Audio - Editoriaux - Entretiens - Histoire - Polémiques - Politique - 14 septembre 2018

Jean-Marie Le Pen : « Le moment n’est pas bien choisi pour débattre sur les aspects sanglants de la guerre d’Algérie »

Emmanuel Macron vient de reconnaître la responsabilité de l’État français dans la mort du militant communiste Maurice Audin à Alger, en 1957.

Interrogé par Boulevard Voltaire, Jean-Marie Le Pen déplore la réouverture de ce débat impliquant l’armée française, soixante ans ans après la guerre d’Algérie, alors que le massacre des Harkis, par exemple, est passé sous silence.

Je trouve insensé que le Président de la République ait soulevé ce débat.
60 ans après la guerre d’Algérie, le Président de la République française de 2018 n’a-t-il pas d’autres préoccupations que de soulever le cas individuel de monsieur Audin en impliquant les responsabilités de l’armée française ? La plupart des gens n’ont pas connu cette guerre puisqu’ils n’étaient pas nés à ce moment-là.

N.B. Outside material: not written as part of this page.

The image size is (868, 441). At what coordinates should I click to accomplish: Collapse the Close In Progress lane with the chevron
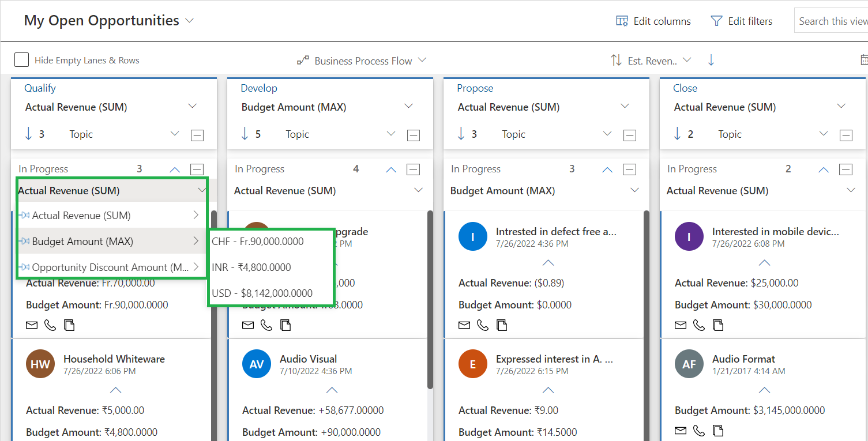coord(823,169)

Vous aviez participé à ce qu’on a du mal à appeler la guerre d’Algérie. À l’époque, on l’appelait pudiquement les événements d’Algérie. Maurice Audin aurait disparu dans des circonstances assez confuses.
Ne fallait-il pas que l’État reconnaisse son implication dans cette disparition ?

Je ne connais pas le détail de cette affaire. Je sais que monsieur Audin a été accusé d’abriter des terroristes du FLN dans son appartement. Par conséquent, il a été une des victimes de cette guerre civile. Je ne vois pas ce que son cas a de particulier, hormis le fait d’être communiste.
La guerre fait des morts, des victimes et des dégâts. Pour l’instant, on n’a parlé que de l’arrestation de monsieur Audin. Il paraît que le Général Aussaresses aurait fait des confidences entre deux verres !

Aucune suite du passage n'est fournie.